Method 3 of 3: Entertain yourself

  1. Make new friends. Whether you've lost a few friends through the divorce or not, it's always good to make new friends after your relationship ends. That doesn't mean you should stop seeing your current friends, but rather expand your social circle. When you make new friends, you are open to new experiences, and you can take a little more distance from your ex. If the two of you don't have a common group of friends, he won't be able to keep an eye on you all the time, giving you room to recover.
    • The digital age has created many opportunities to meet new people. You can join local Facebook groups or participate in a forum. These types of groups can be organized around shared interests (books, movies or music), or geography (city, neighborhood) or even shared experiences (parenthood, divorces, military veterans).
    • Often, groups come together in the library or in cafes that have a common interest or goal.
    • When you go to school there will probably be all kinds of groups or associations in which you can participate.
  2. Treat yourself. You deserve to treat yourself to something you wouldn't normally do. Go for it - pamper yourself in the sauna, go on a voyage of discovery, or buy that bag you've been wanting for so long. Think of one or two things you would really like and give yourself as a present.
    • Try to travel alone. Take the time to discover a new place all by yourself.
    • Treat yourself to something you can take care of yourself with. Maybe you should buy that massage oil now, or those beautiful pans you saw a while ago.
    • Take yourself out - go to the bookstore, eat out, or even the movies.
  3. Be kind to yourself. You know that it is important to be kind to others because you are helping someone, and also because it makes you feel better. But don't forget to love yourself too, especially now. You take care of others, and now is the time to take care of yourself. He will regret that you won't be so nice to him now.
    • Stop for a cup of coffee on the way to work.
    • Spend way too much for a new outfit or new sports equipment.
    • Compliment yourself - find at least one thing that you deserve a compliment every day for.
    • Be patient with yourself.
  4. Have fun. You want him to regret losing you, but the most important thing now is your own happiness. Go out and have fun! Don't worry if he's sorry. You can't control his feelings. But you can have fun - go out with your friends, play mini golf, go swimming, go camping - just get out there and have fun.
  5. Create new habits. This is different from changing your routine. Developing new habits means that new behavior becomes second nature through repetition.

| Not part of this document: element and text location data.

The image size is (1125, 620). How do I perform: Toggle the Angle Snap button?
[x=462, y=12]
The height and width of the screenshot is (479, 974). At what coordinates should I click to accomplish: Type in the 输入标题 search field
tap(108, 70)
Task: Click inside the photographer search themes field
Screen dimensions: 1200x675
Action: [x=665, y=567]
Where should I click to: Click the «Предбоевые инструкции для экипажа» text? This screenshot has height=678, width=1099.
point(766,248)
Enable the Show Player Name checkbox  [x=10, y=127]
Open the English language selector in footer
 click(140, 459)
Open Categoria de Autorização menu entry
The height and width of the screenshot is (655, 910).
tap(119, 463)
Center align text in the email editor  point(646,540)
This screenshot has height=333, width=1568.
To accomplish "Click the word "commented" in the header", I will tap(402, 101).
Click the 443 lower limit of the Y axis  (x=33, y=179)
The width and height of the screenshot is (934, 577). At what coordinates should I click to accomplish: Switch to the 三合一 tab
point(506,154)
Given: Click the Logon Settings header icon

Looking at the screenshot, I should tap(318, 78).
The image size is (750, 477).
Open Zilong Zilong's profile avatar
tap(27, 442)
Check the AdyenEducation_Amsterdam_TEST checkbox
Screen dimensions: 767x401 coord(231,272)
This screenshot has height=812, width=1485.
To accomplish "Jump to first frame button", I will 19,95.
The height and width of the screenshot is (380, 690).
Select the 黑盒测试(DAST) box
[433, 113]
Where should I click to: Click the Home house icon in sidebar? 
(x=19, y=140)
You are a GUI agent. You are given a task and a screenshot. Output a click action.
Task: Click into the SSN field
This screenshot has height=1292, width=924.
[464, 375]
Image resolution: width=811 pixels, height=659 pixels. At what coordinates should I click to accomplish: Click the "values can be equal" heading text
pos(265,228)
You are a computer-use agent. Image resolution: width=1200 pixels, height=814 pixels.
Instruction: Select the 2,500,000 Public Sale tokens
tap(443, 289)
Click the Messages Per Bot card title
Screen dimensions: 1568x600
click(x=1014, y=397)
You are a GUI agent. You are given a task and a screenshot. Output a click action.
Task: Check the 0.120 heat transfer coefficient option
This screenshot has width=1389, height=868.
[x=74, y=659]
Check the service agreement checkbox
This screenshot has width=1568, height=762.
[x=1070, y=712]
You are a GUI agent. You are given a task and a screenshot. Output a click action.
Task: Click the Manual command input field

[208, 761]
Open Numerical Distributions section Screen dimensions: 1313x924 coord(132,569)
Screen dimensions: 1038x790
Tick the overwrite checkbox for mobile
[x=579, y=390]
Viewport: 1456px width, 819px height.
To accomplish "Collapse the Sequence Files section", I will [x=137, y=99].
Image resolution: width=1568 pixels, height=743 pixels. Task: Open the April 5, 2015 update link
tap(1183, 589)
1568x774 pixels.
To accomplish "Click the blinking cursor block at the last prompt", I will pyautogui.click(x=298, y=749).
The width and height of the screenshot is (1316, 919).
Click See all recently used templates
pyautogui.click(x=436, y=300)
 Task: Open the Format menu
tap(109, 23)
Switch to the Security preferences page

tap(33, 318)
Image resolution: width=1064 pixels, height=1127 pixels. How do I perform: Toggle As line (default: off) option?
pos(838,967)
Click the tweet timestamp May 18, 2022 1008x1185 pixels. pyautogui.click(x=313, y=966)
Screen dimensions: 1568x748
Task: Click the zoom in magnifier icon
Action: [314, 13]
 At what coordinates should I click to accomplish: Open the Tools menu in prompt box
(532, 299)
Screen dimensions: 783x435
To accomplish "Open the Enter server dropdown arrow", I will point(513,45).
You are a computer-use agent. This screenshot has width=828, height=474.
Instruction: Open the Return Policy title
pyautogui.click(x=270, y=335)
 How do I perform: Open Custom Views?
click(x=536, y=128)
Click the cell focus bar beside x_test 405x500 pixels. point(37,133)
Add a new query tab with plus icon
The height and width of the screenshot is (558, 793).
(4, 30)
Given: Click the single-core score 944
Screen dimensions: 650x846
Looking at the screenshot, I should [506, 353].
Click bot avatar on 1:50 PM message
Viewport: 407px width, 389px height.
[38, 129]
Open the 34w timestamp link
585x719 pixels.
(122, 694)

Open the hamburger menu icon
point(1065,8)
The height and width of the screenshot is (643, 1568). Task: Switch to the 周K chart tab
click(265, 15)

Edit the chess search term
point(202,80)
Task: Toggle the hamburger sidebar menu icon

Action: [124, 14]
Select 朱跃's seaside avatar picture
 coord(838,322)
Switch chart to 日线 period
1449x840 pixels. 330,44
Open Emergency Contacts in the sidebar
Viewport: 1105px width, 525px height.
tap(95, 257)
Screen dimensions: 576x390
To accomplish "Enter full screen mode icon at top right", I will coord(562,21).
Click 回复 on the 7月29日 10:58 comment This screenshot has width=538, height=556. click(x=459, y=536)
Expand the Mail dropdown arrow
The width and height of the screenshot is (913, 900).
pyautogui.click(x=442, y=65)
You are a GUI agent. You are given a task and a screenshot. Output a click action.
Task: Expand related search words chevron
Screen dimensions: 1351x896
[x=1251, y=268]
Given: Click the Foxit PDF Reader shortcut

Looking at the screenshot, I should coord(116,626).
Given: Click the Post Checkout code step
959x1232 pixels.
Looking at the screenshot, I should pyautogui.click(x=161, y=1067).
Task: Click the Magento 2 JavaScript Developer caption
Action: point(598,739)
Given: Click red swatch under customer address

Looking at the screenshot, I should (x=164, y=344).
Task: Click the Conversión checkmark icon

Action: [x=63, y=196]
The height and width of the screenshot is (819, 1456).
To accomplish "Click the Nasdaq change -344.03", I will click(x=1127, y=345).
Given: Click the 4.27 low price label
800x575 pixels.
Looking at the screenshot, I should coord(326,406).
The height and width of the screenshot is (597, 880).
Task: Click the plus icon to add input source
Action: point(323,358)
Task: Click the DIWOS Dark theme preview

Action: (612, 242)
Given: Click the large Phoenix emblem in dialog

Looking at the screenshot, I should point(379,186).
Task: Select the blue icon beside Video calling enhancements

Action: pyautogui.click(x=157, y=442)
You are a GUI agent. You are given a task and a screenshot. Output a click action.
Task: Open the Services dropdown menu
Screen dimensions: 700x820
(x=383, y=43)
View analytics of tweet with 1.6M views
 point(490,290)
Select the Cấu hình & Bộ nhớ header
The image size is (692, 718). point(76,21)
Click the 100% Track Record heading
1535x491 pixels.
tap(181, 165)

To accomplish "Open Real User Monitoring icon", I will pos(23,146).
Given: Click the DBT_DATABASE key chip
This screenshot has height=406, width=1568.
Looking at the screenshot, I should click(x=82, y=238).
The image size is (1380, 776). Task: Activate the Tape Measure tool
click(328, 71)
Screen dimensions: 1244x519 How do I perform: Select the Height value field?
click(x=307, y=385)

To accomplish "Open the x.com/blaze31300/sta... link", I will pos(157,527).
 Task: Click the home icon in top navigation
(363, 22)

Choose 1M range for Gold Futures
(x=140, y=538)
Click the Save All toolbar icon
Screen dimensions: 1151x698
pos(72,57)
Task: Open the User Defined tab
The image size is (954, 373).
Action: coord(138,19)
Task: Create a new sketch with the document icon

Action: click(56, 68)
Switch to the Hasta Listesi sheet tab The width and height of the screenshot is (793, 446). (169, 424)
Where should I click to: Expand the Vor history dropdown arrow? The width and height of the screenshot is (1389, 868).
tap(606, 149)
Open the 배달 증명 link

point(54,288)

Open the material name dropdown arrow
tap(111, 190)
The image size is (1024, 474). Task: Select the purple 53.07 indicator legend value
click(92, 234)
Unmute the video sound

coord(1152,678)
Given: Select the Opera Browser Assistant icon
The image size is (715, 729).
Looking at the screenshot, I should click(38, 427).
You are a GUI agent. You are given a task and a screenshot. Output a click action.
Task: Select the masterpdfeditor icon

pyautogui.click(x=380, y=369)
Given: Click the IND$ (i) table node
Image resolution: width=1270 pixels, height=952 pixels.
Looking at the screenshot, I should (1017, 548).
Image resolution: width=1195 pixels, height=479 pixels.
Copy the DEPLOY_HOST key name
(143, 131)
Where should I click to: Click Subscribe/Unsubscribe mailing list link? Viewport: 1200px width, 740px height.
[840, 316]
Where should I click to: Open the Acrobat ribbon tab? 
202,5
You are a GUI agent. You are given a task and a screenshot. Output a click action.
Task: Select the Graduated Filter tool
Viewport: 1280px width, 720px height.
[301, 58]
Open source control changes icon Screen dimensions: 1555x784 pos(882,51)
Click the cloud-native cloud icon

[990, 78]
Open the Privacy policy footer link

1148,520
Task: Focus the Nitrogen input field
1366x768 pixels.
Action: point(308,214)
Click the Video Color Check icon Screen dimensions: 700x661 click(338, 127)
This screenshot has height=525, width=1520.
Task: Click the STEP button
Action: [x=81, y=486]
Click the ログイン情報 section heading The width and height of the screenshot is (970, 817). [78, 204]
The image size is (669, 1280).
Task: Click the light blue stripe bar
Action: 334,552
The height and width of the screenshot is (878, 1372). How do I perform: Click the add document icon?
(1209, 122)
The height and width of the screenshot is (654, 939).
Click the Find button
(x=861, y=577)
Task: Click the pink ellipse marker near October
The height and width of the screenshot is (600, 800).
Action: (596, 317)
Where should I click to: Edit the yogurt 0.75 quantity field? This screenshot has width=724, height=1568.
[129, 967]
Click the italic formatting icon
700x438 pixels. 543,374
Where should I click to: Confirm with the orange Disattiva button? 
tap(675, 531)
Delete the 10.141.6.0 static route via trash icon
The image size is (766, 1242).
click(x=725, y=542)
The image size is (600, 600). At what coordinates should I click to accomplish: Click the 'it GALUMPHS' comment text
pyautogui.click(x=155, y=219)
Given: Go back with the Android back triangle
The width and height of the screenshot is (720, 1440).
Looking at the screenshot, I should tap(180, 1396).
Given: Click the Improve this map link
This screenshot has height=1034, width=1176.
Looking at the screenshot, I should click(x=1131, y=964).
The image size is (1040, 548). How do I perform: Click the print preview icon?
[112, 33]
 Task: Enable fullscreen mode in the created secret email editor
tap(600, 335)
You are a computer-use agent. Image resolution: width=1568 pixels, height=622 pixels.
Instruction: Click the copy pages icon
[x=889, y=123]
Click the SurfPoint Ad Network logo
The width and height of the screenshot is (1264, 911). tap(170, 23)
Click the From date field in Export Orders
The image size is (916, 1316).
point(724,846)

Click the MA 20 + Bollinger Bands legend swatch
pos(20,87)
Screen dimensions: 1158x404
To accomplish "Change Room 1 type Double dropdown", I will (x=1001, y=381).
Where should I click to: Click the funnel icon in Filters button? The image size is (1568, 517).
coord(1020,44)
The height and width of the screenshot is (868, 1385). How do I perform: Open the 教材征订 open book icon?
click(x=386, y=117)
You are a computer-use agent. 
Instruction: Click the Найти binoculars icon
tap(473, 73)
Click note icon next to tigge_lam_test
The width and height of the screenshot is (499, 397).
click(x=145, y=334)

New habits that you develop should be created with the idea that you want to improve your life or become happier. Ultimately, your happiness is great to you and attractive to others.
    • Your habits may be based on the learning process, such as learning two new words in a foreign language every morning, or spending 20 minutes reading the news.
    • Or they can be more body-based, such as doing sit-ups or push-ups for two minutes every morning.
    • Or perhaps they are more spiritual in nature, such as reading religious texts for half an hour every night.

Tips

  • Try to be nice to him. Don't ignore him, but keep your distance.
  • It is his own fault that he lost someone as unique and special as you. So don't feel too sorry for yourself. There are plenty of other nice guys.
  • Always smile and show that you are happy. That could be a reason for him to want you back.
  • Show him you're better off without him.
  • If he really wants you back, he will make an effort to win you back. He has to work for your love so that he understands the value of having you back in his life.
  • If everything fails, just enjoy being single.